The New Mexico Energy, Minerals and Natural Resources Department (EMNRD) is a state agency in New Mexico tasked with managing and protecting the natural and energy resources of New Mexico.

The Department is led by the cabinet secretary of energy, minerals and natural resources. The cabinet secretary is appointed by the governor, with the approval of the New Mexico Senate, to serve at his/her pleasure. The current cabinet secretary is Sarah Cottrell Propst, appointed by Governor Michelle Lujan Grisham on December 14, 2018.

History
The New Mexico Energy, Minerals and Natural Resources Department was created in 1987 by the enactment of the Energy, Minerals and Natural Resources Department Act. The Act merged the Energy and Minerals Department and the Natural Resources Department into a single, unified entity.

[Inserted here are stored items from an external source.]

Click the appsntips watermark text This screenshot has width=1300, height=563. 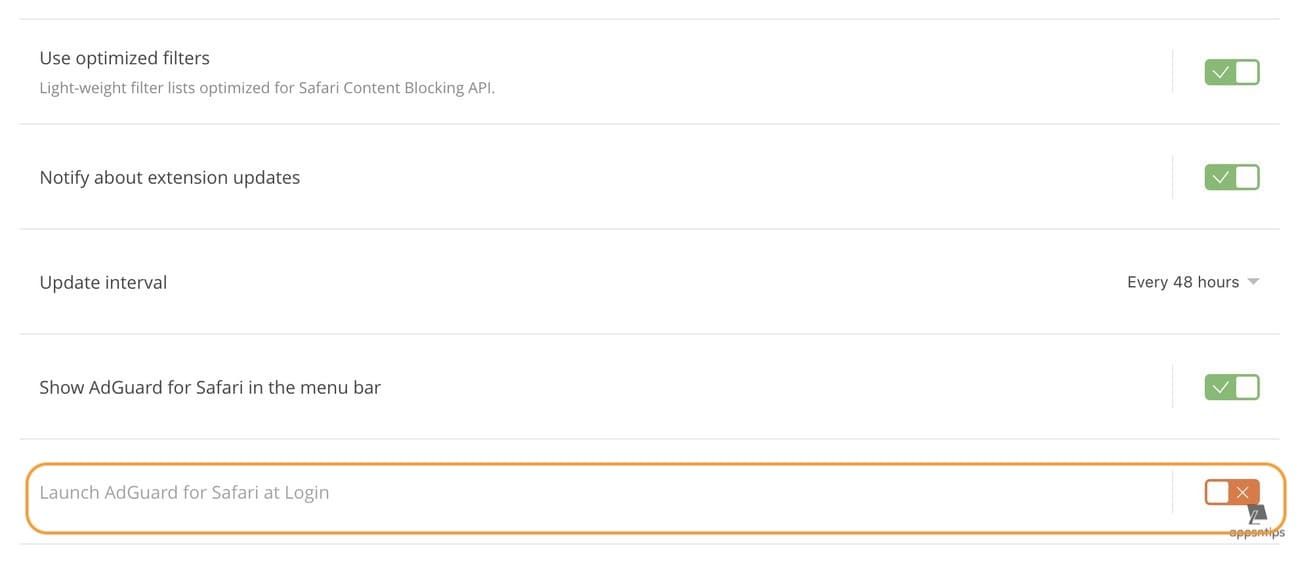1257,532
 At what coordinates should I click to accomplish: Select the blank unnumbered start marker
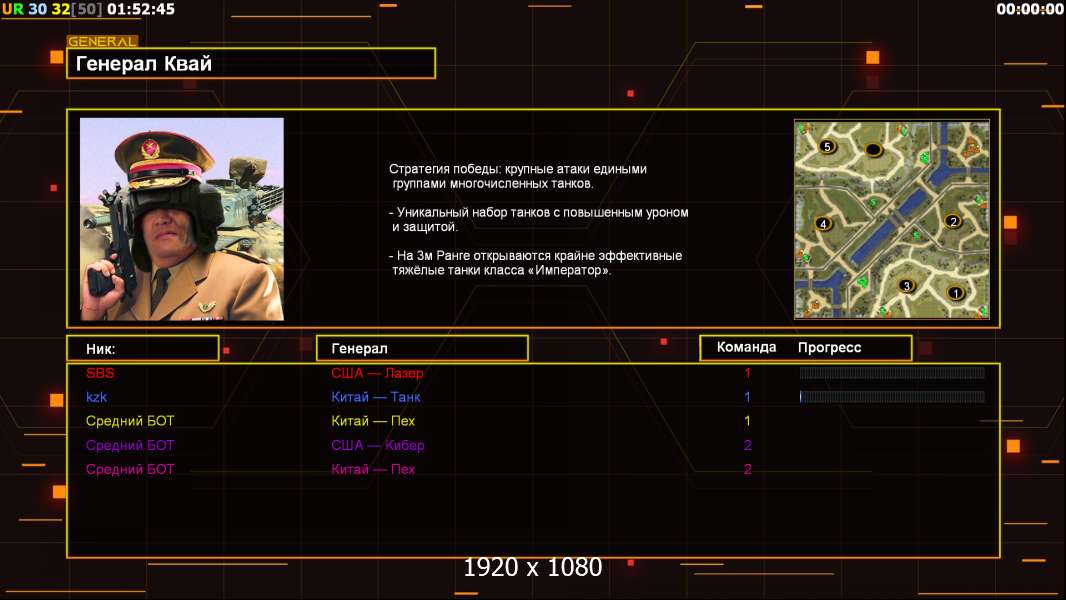873,150
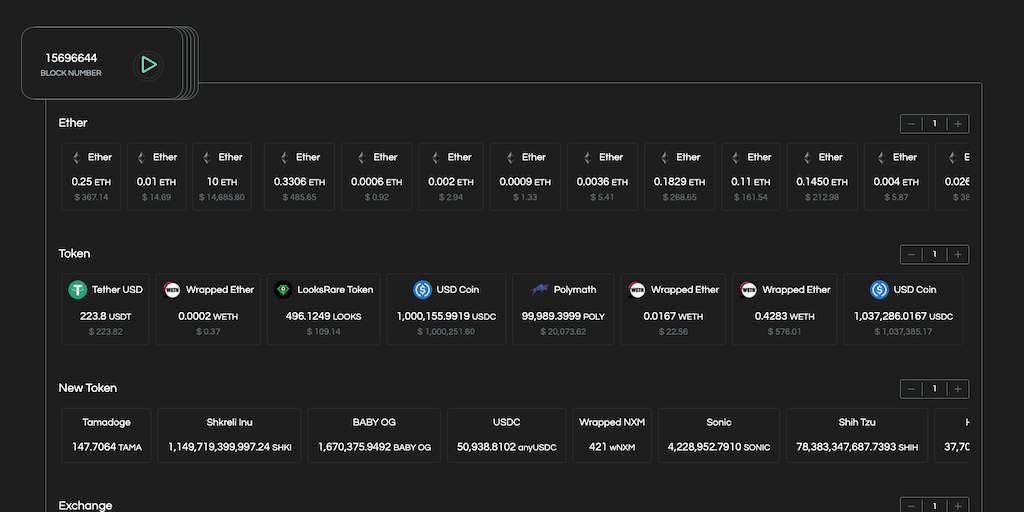
Task: Open the Shkreli Inu new token card
Action: (x=229, y=434)
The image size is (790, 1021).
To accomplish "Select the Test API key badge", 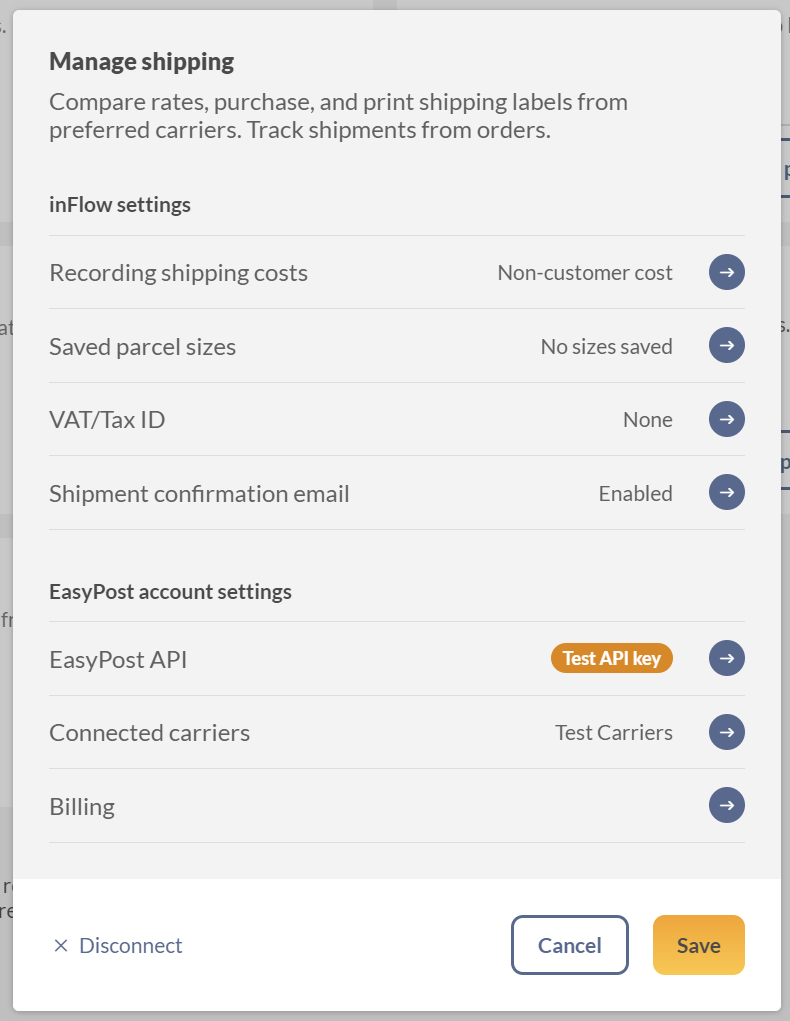I will [x=612, y=658].
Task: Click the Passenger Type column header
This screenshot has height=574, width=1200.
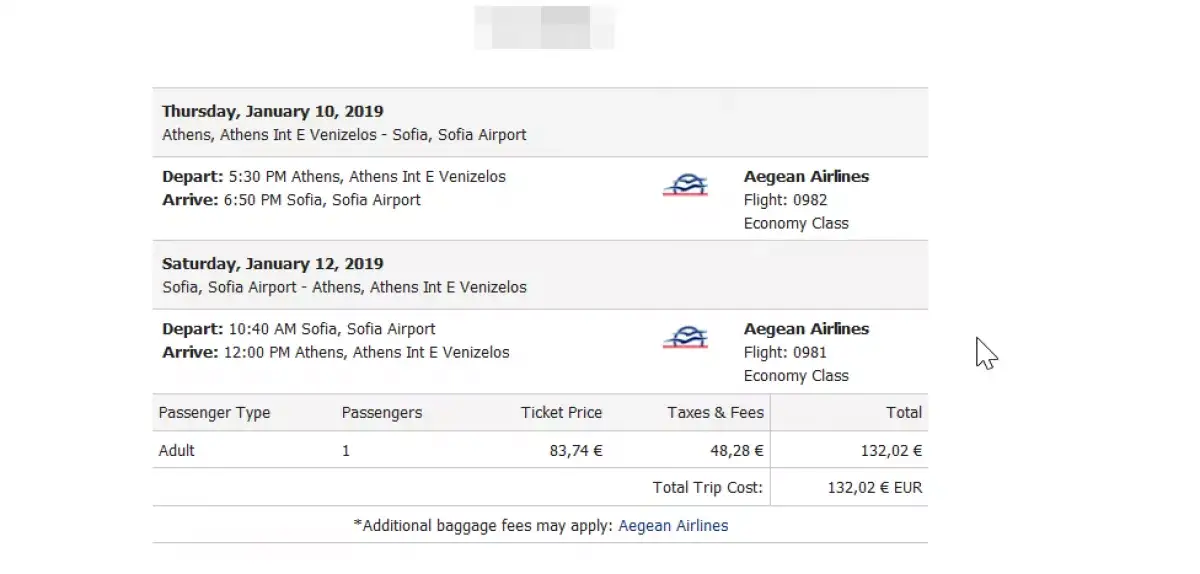Action: point(215,412)
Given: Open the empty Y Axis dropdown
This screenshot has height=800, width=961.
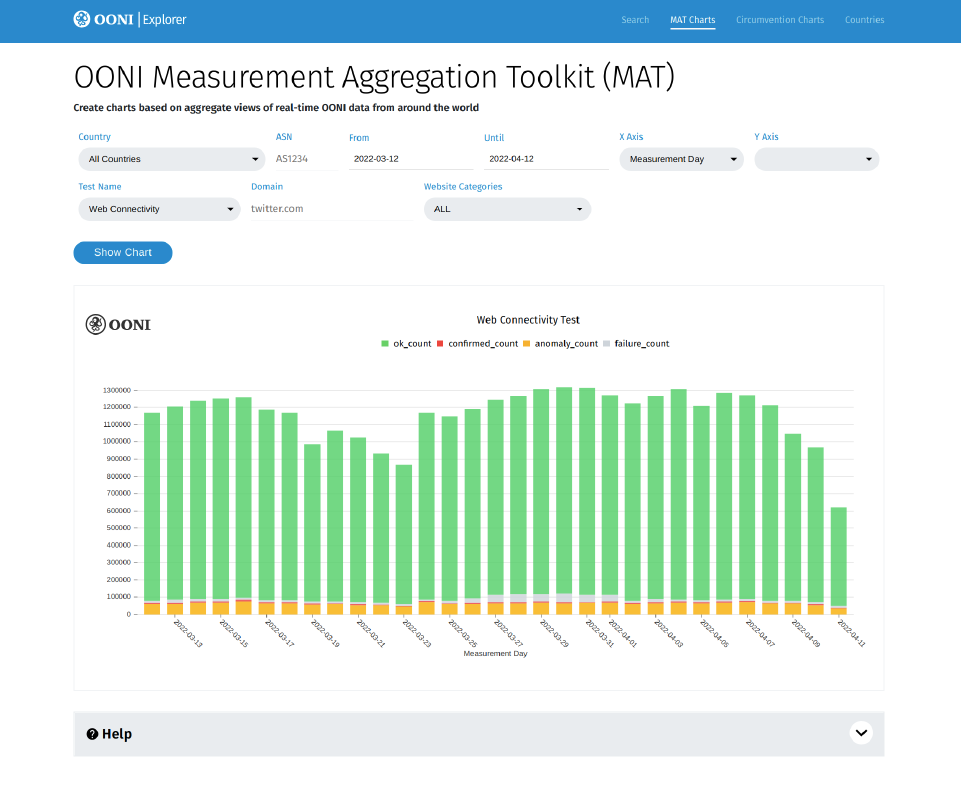Looking at the screenshot, I should [x=816, y=159].
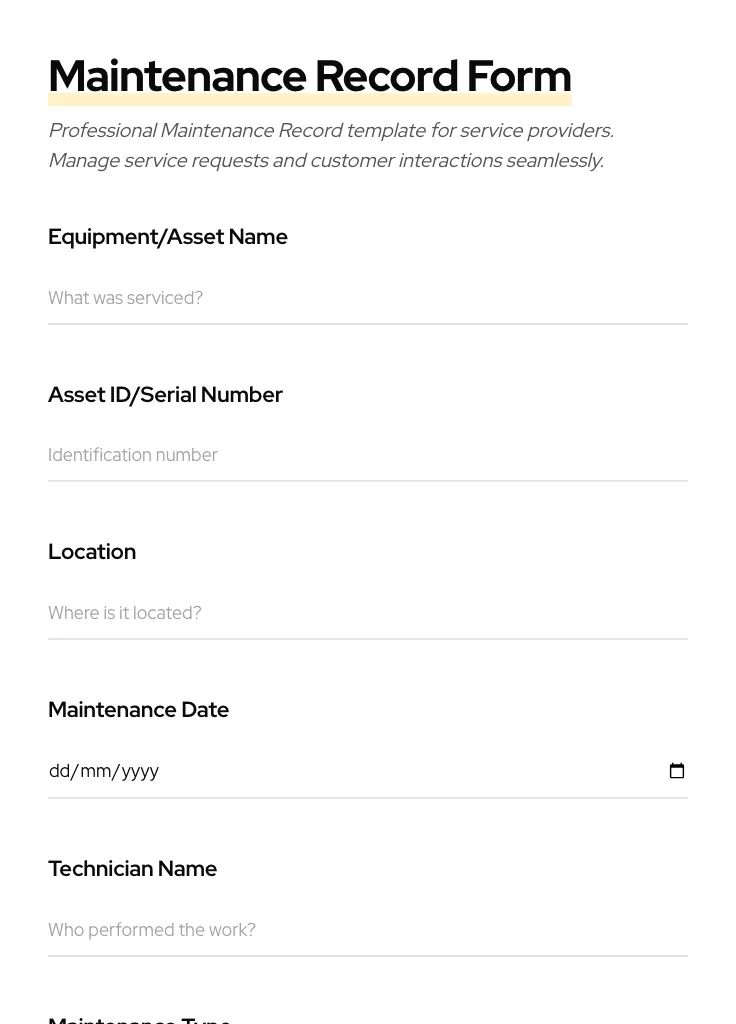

The mission of EMNRD is to protect, manage, conserve and oversee the responsible use of the state’s natural resources. EMNRD is charged with:
protecting the environment and ensuring the reclamation of land and resources affected by mining activities 
growing and sustaining healthy forests
leading the development of reliable energy

Overview
The EMNRD has six main missions: 
Renewable Energy and Energy Efficiency
Health Forests
State Parks
Mine Reclamation
Oil and Gas Conservation
Program Support

For administrative support purposes only, the New Mexico Department of Game and Fish is attached to EMNRD.

Renewable energy
The Energy Conservation and Management Division provides the Renewable Energy and Energy Efficiency Program of EMNRD. The Division oversee Statewide energy conservation efforts including the use of alternative fuels. These fuels include solar, wind, geothermal, and biomass resources. This is accomplished via partnerships with private businesses, higher education universities, and research laboratories to invest in clean energy.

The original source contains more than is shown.